Published in the Australian Financial Review
In today's energy market, someone profound has been forgotten: the customer.
Boards and chief executives have become increasingly obsessed with "triple bottom lines", environmental targets, diversity training and corporate social responsibility reports. But businesses are not sustainable unless they deliver customers a fairly priced quality product or service.
If you forget customers, competitors and governments are sure to remind you. Nowhere is this more important than utilities providing essential services – such as electricity – to all Australian households, businesses and other organisations, including hospitals and schools.
As we have seen with the banks, a raw deal on essential services angers Australians. No amount of corporate virtue signalling or spin will make up for customers who feel ripped off.

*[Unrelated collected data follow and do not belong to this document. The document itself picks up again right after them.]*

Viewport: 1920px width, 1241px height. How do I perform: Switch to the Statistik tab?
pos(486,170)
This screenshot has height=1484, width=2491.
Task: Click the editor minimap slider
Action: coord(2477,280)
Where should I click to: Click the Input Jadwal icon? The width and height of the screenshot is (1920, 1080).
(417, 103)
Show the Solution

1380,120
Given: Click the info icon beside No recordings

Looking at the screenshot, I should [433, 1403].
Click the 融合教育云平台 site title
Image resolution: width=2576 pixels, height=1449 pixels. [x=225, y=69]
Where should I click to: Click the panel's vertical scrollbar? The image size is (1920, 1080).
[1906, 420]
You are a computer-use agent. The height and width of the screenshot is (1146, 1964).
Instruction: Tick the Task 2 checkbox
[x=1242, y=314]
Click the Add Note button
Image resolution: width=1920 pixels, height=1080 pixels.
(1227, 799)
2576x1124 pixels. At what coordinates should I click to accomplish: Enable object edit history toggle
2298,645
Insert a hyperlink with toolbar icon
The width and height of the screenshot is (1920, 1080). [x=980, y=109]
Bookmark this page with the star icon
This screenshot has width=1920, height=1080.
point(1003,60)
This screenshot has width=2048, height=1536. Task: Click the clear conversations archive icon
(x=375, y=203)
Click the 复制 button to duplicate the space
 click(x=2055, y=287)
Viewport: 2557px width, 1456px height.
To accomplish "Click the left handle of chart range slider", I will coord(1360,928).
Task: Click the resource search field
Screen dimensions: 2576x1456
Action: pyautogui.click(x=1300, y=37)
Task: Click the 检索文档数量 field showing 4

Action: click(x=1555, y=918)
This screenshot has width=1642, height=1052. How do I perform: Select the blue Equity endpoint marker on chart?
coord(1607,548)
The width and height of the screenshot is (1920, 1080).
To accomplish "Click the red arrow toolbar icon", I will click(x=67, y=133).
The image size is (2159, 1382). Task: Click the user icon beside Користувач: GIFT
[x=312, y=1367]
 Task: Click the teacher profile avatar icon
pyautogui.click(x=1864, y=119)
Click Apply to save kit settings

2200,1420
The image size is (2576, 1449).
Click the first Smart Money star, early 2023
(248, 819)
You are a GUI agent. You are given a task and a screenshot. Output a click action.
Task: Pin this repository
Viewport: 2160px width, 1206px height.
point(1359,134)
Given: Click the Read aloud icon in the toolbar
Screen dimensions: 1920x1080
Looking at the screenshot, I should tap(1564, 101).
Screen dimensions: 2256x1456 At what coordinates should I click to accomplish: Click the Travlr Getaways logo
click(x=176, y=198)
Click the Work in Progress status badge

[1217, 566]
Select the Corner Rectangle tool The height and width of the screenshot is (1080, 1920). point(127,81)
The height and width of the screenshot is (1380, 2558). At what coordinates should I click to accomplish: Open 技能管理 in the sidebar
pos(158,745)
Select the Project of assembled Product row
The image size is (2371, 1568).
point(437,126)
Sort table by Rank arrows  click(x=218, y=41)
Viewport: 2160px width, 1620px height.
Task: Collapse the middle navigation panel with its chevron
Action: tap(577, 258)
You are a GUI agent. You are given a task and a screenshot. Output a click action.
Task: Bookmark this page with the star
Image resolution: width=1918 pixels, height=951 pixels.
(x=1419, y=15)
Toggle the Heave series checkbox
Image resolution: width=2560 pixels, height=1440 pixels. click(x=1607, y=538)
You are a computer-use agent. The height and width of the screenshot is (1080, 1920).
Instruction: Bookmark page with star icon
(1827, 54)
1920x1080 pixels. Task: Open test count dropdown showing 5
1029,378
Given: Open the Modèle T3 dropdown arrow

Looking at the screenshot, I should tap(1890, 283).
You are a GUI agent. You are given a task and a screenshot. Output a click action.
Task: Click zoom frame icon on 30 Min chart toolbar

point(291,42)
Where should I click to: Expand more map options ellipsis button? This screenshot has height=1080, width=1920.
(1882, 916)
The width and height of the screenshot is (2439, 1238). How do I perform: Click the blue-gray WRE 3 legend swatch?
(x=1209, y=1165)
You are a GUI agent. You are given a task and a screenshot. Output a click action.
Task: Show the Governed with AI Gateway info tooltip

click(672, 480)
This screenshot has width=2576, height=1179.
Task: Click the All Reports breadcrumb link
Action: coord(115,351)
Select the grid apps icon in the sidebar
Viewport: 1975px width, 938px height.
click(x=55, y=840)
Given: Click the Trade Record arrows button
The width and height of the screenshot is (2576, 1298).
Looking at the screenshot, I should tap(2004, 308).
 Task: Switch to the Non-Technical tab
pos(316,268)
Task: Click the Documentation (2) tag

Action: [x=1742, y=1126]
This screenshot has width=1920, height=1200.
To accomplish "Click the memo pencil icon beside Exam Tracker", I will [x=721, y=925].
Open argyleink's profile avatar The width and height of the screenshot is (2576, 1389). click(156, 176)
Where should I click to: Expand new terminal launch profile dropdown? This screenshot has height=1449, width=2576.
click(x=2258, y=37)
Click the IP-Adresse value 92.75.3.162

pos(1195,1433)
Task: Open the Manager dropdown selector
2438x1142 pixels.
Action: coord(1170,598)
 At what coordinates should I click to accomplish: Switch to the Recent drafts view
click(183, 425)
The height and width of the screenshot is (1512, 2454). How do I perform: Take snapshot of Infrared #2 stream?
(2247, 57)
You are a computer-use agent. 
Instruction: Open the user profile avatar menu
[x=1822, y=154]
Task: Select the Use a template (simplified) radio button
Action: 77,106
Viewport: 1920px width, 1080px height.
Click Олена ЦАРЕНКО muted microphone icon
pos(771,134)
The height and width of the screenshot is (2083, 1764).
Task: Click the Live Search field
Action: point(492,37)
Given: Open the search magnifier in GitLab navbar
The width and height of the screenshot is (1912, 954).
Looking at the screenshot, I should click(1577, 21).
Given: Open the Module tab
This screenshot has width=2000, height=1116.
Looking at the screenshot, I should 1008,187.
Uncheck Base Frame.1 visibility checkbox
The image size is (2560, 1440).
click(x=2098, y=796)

Higher electricity prices cost Australian jobs in sectors including agriculture, aluminium, steel, cement and manufacturing.
A clear plan
This government's solutions will not be driven by ideology or grand gestures, but pragmatism. Our plan is clear.
The Australian Competition and Consumer Commission voiced its concerns about the lack of competition in wholesale and retail markets, and the high-price customers are paying as a result.
We will move to prevent unreasonable late payment penalties, strengthen the powers of regulators to tackle dodgy practices and continue to crackdown on rampant over-investment in distribution and transmission.
With wholesale prices now well off their peaks and energy company profits at record levels, we need to see wholesale price reductions passed through to customers.
Third, we will back investment in baseload generation to retain supply and encourage competition. We will force divestments if necessary. Opening up our abundant natural resources – gas, coal, water and the sun – will ensure Australians receive the cheapest and most reliable electricity.
Stretched to the limit
The reliability of our electricity grid is under pressure. The renewable energy targets in Victoria, Queensland and the ACT are dramatically worsening this situation, with unprecedented additions of intermittent wind and solar putting pressure on reliable baseload generators to exit.
The sharp price increases and loss of reliability and security after the closure of Northern in South Australia and Hazelwood in Victoria demonstrate how this plays out, as the ACCC analysis showed.
Meanwhile, emissions reductions are the least of our problems, with every prospect we will reach the 26 per cent reduction below 2005 levels ahead of schedule and without interventions.
Bipartisanship is preferable, but Labor needs to decide if it accepts our unambiguous focus on lower prices while keeping the lights on.
The situation is dire enough without interventions that will drive up prices and drive down reliability by prematurely driving out coal and gas.
Australians have had enough of unaffordable power bills driven by Labor's virtue signalling, and of corporate greed dressed up as saving the planet. It's time to go back to basics and put customers first.
Angus Taylor is the federal Minister for Energy and member for Hume.